China is ratcheting up oversight of the nation’s $54-trillion U.S. financial sector in order to root out corruption.

A team led by the Central Commission for Discipline Inspection will start a two-month anti-graft check of the China Banking and Insurance Regulatory Commission and accept complaint reports from whistleblowers until December 15 of this year.

China’s government said the move is a reflection of the Communist Party’s focus on financial regulation. The latest investigation zeroes in on entities including the People’s Bank of China, the China Securities Regulatory Commission, the Shanghai and Shenzhen stock exchanges, the biggest state-owned banks, as well as bad-debt managers including China Huarong Asset Management Co.

The Chinese government’s latest move underscores the party’s increasingly tough stance on corruption among corporate executives.
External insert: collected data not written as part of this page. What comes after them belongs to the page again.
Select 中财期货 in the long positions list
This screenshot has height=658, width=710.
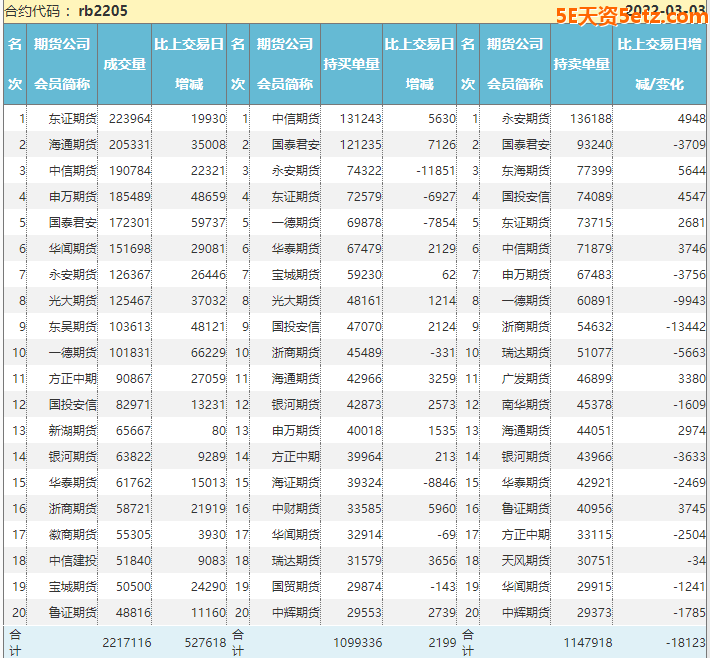point(296,508)
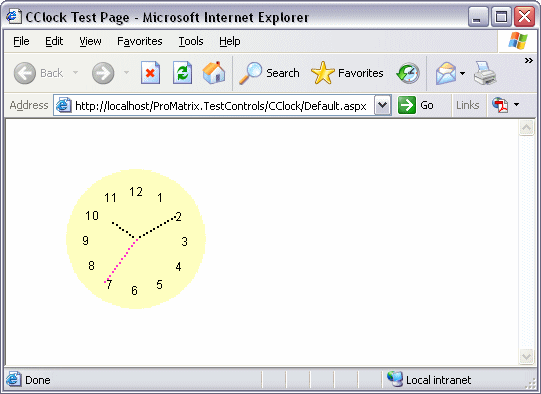Open the Tools menu
Screen dimensions: 541x394
(191, 41)
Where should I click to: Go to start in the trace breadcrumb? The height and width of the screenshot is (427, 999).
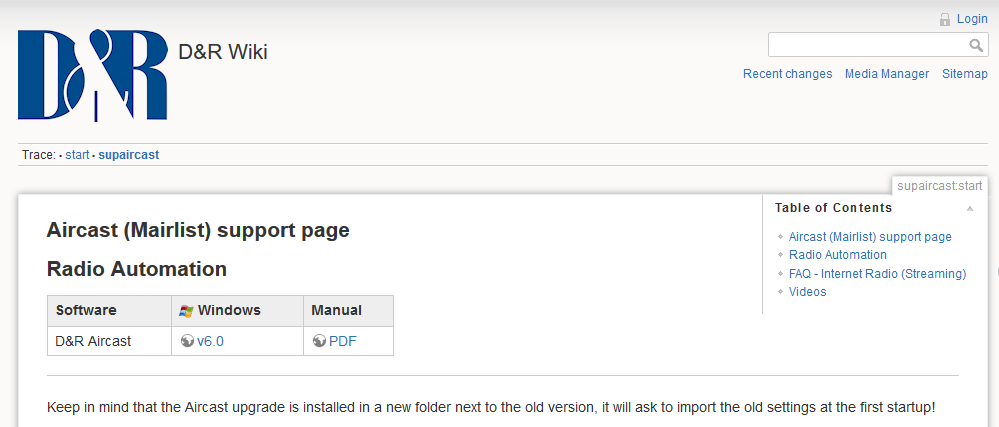tap(77, 155)
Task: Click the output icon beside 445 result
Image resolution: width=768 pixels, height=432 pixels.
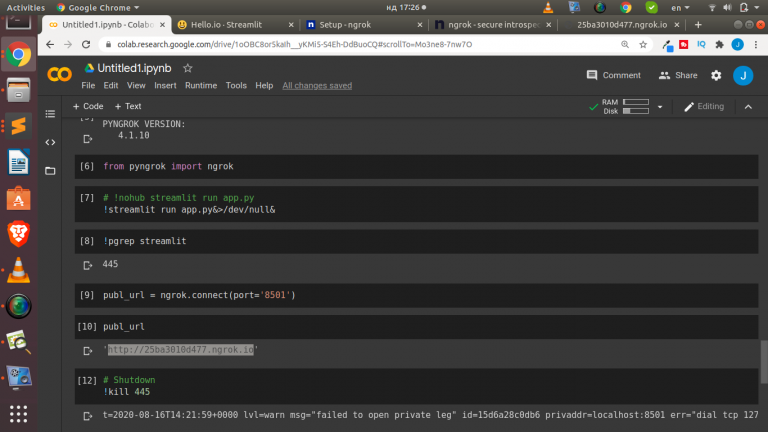Action: [87, 264]
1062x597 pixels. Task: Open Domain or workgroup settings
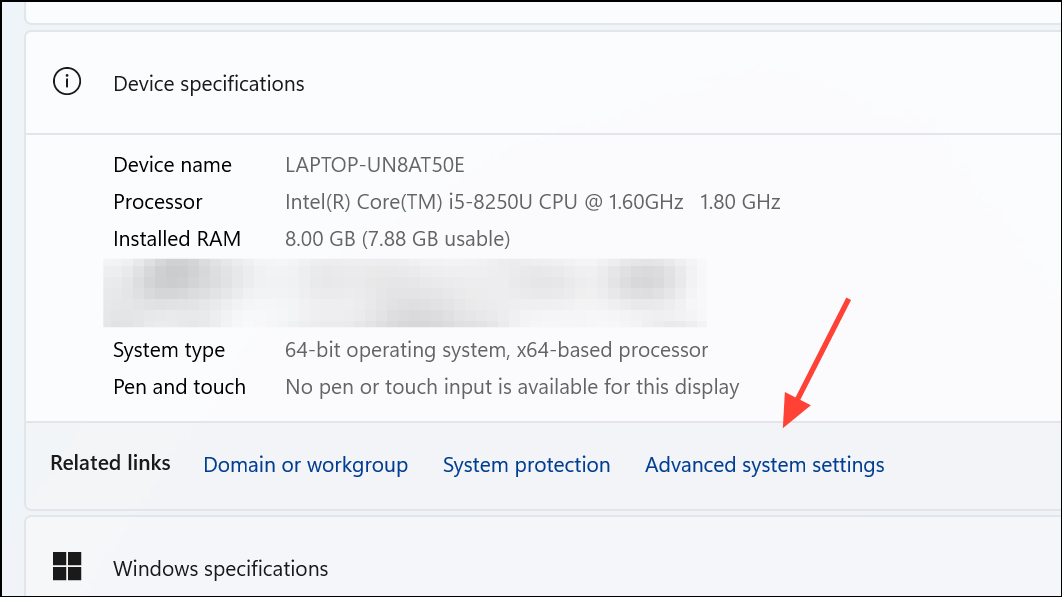click(x=305, y=464)
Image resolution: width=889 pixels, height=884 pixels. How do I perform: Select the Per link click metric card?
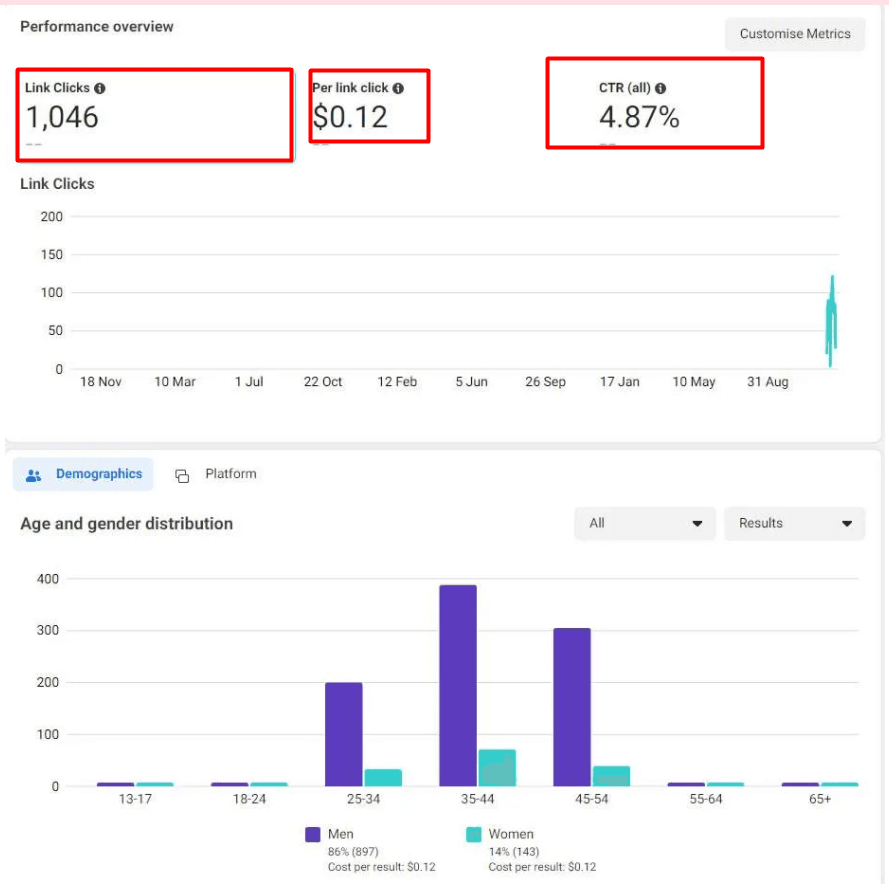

More than 1.5 million government officials have been punished in the years-long campaign, most recently including the execution of Lai Xiaomin, the former chairman of Huarong, and life imprisonment of Hu Huaibang, the former chairman of the nation’s biggest policy bank.

Chinese financial stocks were mixed at the close Tuesday in Shanghai, with Agricultural Bank of China slipping 0.3% and Industrial & Commercial Bank of China adding 0.2%. Bank of China was little changed.

The banking scrutiny also comes as Chinese authorities are cracking down on everything from fintech platforms to property developers to limit financial risks.

Global investors have been unnerved by the regulatory onslaught from Beijing targeting its biggest technology companies and other industries as well as a push by President Xi Jinping to create "common prosperity," a campaign to narrow the wealth divide.